_DOCUMENT SEGMENT_
====
LONDON: Prime Minister Boris Johnson has announced that the government department responsible for overseas aid is to be merged with the Foreign Office (FCO). He told MPs combining the Department for International Development (DfID) and the FCO would “unite our aid with our diplomacy”.
He said the “long overdue reform” would ensure “maximum value” for taxpayers. But Labour leader Sir Keir Starmer said the merger would “diminish Britain’s place in the world”, BBC has reported.
Former Conservative PM David Cameron also criticised the move, warning it would mean “less voice for development at the top table and ultimately less respect for the UK overseas”.
It is understood ministers are aiming to set up the new joint department – known as the Foreign, Commonwealth and Development Office – by September. The move to combine the two, which have a previous history of being merged and split up again, has long been mooted in Conservative circles.
Announcing the plan in the Commons, Mr Johnson said the UK’s aid and foreign policies were “designed to achieve the same goal”. He added it would allow a “single decision maker” to take a “comprehensive overview” about how overseas spending is allocated.
====
_THE PROBLEM_
Please sum up the merger report in two sentences. The records have no connection to the merger report.

Stored data entries:
====
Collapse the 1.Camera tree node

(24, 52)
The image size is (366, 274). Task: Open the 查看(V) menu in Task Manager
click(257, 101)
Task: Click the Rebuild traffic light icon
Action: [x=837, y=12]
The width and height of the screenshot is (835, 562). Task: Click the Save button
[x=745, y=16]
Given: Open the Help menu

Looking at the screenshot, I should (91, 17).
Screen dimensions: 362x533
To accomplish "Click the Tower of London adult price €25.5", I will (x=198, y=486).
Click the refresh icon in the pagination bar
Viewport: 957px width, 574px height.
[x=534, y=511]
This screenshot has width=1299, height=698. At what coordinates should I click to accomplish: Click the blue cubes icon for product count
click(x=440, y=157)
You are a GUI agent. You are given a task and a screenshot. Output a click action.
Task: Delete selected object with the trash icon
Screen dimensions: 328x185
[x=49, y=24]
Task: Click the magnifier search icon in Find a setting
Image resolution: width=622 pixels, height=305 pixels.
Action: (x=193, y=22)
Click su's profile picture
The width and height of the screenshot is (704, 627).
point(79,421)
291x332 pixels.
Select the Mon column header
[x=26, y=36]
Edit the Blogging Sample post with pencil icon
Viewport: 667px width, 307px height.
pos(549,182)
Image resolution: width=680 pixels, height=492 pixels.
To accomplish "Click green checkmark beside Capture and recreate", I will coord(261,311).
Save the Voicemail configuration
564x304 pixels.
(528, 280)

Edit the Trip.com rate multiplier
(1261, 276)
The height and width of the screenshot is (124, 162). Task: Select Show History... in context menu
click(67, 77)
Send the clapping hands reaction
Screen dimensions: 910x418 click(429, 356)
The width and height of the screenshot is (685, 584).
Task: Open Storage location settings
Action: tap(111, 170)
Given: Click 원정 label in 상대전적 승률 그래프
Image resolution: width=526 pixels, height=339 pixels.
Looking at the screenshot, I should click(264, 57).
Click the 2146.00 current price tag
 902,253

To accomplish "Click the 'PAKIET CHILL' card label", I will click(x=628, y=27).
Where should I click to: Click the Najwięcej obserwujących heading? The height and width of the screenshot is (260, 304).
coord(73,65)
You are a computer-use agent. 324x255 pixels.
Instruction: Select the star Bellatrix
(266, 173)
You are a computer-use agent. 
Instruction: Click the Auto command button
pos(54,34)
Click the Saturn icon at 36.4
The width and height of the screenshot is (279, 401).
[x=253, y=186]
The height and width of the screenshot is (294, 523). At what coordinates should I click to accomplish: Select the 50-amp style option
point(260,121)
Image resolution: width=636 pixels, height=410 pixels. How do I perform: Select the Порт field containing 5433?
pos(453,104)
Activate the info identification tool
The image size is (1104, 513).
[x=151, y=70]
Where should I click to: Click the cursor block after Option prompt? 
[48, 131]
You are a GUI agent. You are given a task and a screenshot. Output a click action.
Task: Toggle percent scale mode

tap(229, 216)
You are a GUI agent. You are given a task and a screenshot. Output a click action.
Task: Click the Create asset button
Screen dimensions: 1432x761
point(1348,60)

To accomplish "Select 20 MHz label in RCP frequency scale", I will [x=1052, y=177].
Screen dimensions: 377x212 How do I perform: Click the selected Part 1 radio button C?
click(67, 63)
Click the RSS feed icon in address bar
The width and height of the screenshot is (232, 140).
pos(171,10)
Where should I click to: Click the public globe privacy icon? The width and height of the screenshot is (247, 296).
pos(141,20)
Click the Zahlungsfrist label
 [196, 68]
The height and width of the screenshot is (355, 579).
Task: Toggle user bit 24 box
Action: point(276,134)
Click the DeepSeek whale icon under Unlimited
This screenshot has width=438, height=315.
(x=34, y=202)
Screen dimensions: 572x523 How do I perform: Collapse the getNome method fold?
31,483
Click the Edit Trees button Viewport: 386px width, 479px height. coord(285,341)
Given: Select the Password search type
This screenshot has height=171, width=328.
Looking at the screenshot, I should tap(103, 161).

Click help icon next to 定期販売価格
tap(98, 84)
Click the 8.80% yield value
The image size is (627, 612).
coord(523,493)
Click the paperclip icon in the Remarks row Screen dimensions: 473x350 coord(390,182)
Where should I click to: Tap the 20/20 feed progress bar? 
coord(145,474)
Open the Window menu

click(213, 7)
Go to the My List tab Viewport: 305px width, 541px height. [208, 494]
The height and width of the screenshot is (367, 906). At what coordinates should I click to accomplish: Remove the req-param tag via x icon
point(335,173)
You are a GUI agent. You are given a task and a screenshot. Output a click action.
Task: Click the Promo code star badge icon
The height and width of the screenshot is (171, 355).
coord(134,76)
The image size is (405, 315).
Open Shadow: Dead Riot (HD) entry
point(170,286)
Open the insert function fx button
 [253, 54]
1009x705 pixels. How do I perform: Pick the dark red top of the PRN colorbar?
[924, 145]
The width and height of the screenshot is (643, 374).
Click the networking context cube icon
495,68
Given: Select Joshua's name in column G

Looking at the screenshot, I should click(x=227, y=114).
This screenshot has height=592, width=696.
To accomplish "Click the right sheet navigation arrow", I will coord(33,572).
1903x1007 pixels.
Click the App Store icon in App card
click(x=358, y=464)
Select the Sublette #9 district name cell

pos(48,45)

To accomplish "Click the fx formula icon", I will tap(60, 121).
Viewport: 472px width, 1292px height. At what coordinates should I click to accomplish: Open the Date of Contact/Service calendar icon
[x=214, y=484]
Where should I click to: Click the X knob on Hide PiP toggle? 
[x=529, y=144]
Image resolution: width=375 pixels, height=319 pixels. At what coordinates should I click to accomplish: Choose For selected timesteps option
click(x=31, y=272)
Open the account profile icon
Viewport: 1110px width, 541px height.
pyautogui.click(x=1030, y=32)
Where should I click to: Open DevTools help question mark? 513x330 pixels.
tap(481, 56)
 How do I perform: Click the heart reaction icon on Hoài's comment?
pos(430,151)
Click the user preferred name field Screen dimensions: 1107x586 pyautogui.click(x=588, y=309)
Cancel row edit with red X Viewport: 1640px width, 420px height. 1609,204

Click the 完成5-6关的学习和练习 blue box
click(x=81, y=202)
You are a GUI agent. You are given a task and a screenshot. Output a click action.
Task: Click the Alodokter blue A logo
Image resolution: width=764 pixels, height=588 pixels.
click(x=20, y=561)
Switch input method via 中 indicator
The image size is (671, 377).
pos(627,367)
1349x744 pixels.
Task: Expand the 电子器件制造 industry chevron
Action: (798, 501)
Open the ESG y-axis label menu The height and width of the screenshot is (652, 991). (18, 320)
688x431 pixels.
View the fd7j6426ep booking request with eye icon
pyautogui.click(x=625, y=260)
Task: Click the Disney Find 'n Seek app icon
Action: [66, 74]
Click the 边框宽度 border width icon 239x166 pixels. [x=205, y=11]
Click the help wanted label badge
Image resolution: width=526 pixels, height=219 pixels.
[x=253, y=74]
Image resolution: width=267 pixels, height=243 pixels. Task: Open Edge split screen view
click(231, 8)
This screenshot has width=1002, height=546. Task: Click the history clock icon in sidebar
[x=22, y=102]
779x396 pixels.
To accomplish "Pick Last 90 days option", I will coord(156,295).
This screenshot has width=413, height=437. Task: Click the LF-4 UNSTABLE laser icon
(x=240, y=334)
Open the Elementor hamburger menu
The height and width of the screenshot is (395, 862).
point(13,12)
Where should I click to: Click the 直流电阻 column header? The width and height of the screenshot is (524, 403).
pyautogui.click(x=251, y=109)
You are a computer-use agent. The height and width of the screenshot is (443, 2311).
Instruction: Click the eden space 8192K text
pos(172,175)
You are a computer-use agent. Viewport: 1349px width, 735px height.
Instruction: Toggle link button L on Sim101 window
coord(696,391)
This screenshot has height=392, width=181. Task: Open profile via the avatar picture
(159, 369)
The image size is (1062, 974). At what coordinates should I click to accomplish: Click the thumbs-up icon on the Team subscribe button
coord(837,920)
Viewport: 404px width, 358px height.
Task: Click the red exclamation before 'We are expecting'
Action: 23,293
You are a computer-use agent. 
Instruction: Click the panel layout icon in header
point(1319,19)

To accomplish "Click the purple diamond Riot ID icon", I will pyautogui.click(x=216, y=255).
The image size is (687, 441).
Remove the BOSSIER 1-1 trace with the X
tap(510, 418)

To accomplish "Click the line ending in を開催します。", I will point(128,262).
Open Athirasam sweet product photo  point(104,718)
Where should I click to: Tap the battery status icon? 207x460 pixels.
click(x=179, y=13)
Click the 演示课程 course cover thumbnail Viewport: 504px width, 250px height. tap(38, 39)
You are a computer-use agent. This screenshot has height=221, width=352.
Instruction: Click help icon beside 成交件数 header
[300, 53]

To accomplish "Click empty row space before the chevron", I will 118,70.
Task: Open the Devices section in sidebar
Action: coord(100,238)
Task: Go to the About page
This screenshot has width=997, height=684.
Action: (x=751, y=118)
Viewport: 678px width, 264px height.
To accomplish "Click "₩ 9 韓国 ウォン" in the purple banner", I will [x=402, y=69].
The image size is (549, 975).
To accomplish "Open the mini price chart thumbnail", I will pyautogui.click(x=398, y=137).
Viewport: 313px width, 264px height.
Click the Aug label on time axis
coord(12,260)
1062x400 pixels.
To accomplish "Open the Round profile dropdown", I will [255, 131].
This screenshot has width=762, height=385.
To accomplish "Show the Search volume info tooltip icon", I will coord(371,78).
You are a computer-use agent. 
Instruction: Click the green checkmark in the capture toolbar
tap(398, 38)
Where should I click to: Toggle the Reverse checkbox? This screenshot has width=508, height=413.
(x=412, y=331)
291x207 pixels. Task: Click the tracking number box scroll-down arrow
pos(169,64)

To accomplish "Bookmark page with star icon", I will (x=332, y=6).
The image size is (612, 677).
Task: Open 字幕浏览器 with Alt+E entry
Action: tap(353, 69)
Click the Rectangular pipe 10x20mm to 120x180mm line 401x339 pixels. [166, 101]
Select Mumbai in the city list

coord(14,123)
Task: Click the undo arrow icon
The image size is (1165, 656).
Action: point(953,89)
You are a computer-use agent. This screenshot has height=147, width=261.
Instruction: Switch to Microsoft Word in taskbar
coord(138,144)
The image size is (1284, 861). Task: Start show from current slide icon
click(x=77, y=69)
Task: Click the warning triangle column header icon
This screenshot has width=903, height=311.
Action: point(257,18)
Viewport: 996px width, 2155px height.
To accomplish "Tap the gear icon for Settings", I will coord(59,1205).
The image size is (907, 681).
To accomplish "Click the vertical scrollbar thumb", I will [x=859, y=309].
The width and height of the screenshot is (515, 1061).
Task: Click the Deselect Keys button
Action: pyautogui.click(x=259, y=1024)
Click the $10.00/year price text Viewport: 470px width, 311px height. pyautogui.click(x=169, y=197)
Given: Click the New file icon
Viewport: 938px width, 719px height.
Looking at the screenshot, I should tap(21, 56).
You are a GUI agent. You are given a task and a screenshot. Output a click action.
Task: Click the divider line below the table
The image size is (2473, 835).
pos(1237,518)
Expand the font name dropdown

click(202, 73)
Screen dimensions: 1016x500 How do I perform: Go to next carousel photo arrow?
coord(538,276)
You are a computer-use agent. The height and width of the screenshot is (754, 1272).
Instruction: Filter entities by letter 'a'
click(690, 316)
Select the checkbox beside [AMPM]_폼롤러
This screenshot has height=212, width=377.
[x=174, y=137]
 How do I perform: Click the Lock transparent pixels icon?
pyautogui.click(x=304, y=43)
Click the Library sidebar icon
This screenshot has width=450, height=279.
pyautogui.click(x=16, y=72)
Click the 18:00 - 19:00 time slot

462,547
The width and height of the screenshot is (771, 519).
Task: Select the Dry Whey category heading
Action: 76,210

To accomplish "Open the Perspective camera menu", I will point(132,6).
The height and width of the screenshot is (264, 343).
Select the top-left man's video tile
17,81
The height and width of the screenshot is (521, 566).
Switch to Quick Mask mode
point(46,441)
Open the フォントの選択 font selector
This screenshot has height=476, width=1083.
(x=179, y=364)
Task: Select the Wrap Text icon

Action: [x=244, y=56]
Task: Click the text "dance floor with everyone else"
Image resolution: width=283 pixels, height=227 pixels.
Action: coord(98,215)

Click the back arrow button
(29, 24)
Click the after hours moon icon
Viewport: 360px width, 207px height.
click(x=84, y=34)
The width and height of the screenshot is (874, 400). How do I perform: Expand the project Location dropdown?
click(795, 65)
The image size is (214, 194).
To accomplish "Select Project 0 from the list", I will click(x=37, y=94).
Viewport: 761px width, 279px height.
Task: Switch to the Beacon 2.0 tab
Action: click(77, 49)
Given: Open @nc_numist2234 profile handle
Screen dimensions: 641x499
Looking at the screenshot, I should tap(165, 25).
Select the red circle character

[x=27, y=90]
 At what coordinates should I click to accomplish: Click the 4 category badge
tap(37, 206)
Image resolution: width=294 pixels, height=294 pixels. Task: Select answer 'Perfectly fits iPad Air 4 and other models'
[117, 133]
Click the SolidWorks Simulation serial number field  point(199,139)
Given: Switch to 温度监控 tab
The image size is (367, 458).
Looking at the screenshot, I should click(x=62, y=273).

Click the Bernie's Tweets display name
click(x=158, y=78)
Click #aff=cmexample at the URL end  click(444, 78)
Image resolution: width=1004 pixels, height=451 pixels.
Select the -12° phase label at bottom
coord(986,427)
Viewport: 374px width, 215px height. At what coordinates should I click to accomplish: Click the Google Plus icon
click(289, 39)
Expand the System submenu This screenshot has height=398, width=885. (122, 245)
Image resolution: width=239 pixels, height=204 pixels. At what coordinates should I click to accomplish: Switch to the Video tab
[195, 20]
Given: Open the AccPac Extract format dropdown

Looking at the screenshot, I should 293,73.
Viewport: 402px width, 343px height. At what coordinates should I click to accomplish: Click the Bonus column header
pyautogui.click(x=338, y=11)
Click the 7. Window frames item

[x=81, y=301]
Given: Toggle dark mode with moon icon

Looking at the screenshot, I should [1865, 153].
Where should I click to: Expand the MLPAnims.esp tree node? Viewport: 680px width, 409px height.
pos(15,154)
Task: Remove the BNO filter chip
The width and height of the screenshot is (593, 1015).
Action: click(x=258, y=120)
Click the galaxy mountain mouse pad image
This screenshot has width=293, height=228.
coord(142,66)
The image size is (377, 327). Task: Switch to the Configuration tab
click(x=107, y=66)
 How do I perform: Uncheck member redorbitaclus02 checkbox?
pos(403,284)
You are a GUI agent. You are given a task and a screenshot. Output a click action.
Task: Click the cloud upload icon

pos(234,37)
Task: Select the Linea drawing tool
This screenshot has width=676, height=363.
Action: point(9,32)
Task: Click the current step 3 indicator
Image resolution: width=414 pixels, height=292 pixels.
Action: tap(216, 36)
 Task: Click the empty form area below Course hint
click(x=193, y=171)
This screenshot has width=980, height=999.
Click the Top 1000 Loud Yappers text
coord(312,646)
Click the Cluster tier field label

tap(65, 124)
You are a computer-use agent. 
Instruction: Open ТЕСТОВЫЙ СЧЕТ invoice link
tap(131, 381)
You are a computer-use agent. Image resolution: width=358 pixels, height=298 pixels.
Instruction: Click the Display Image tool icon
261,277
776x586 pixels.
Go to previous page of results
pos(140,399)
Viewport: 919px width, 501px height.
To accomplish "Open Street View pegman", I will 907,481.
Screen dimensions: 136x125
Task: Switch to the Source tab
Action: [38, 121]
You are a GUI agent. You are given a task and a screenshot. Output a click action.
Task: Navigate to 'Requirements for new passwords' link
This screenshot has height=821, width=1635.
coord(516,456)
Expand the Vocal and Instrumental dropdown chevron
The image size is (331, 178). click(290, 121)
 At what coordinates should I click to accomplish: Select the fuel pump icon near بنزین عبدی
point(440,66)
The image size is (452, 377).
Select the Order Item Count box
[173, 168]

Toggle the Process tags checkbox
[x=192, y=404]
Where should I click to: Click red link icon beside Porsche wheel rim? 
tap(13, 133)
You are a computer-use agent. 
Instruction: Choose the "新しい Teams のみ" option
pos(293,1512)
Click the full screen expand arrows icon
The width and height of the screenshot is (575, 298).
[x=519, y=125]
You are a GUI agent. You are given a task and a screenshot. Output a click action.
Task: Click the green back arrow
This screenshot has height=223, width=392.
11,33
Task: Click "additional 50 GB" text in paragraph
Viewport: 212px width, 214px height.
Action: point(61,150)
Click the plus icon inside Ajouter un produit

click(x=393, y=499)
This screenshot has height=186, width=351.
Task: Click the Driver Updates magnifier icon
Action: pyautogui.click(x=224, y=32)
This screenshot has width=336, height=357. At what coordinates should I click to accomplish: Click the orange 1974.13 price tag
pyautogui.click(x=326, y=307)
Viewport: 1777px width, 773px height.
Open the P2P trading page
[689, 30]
====
_OUTPUT OF THE TASK_
Prime Minister Boris Johnson announced that the Department for International Development will be merged with the Foreign Office, saying the reform would "unite our aid with our diplomacy" and ensure "maximum value" for taxpayers, with ministers aiming to set up the new Foreign, Commonwealth and Development Office by September. Labour leader Sir Keir Starmer said the merger would "diminish Britain's place in the world," and former Conservative PM David Cameron also criticized the move.